I unfortunately use PayPal and their Instant Notification thing, basically a
callback to a web page with a POST about the transaction that just happened.
Upon receiving the POST I can then do things like notify the customer,
dispatch goods, award virtual goods, etc.

The problem I had was that after putting my website (in the London Linode
datacenter) behind CloudFlare, PayPal started randomly failing to reach the
callback page.

PayPal, being PayPal, failed silently for a few days before finally sending an
email to say that they couldn't notify me of transactions. I figured it out
just before that though, because users were getting the CloudFlare "site
offline" message.

The pages on my site are 100% dynamic, so nothing was cached by the feature
that keeps a site online.

My biggest problem with CloudFlare was visibility for debugging: I had no
visibility.

If it wasn't for my users letting me know and PayPal emailing me confirming
what I thought... I wouldn't have known. Even then it took too long to find
out, over a week from when it started to fail silently.

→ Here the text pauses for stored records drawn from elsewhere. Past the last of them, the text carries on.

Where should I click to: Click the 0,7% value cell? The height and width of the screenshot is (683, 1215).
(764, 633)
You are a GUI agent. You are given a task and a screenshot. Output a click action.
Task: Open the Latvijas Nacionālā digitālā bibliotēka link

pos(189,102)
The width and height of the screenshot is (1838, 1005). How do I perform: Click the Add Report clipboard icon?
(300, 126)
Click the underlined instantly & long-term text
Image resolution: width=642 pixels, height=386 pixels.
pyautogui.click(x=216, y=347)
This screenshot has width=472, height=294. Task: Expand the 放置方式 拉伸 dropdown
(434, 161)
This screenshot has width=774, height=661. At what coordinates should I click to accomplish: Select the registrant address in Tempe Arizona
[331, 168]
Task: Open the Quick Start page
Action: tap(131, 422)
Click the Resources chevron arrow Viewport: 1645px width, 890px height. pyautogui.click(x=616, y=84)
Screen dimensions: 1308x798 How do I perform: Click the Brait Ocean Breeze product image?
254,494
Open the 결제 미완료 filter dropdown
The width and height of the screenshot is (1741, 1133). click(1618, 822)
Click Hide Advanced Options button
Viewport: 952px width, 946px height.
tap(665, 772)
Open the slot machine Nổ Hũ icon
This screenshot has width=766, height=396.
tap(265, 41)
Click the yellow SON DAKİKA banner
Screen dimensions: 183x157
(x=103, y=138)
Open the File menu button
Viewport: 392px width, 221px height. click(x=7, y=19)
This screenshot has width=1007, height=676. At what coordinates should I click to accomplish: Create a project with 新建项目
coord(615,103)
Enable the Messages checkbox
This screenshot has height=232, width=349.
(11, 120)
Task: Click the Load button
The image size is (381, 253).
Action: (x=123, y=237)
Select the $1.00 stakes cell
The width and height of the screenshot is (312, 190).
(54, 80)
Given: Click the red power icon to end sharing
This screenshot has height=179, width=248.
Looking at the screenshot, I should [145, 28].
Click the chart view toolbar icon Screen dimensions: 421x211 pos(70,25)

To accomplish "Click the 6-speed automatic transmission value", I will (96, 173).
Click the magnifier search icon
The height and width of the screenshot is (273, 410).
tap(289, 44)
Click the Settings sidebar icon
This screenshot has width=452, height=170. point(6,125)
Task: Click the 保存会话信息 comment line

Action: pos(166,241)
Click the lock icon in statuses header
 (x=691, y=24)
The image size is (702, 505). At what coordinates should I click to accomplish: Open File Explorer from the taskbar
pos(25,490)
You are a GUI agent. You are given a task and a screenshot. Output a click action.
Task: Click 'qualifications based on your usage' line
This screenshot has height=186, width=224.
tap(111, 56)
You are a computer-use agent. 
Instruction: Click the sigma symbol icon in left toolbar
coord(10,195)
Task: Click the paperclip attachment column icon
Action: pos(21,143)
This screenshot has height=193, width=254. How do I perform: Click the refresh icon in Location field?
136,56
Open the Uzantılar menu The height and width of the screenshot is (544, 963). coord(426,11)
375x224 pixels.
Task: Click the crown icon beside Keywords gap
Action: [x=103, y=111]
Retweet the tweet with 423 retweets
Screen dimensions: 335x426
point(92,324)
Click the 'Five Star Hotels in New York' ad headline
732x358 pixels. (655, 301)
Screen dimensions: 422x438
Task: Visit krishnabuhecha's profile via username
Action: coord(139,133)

According to Linode there was no downtime in that period, and according to my
server logs load was never above average and there was no reason it should've
been unable to be reached.

Did I submit a ticket? I submitted some questions beforehand and got back
answers that were very friendly but not technically detailed. That's also how
I found the interface, I couldn't debug using CloudFlare, no way to answer the
questions "What is happening? Why is it happening?". So no, when I figured it
out I wasn't going to stay with CloudFlare as even if it was resolved I would
still lack visibility for future problem-solving.

In the end it was costing me goodwill with my users.

I wanted things you didn't provide:

How often did CloudFlare fail to contact my network?

Can I see a chart of such failures over time?

What were the failure error codes and times so that I can cross-reference them
to my logs?

Basically: I wanted transparency so I could have confidence in the service,
and detail so that I can debug failures when they occur.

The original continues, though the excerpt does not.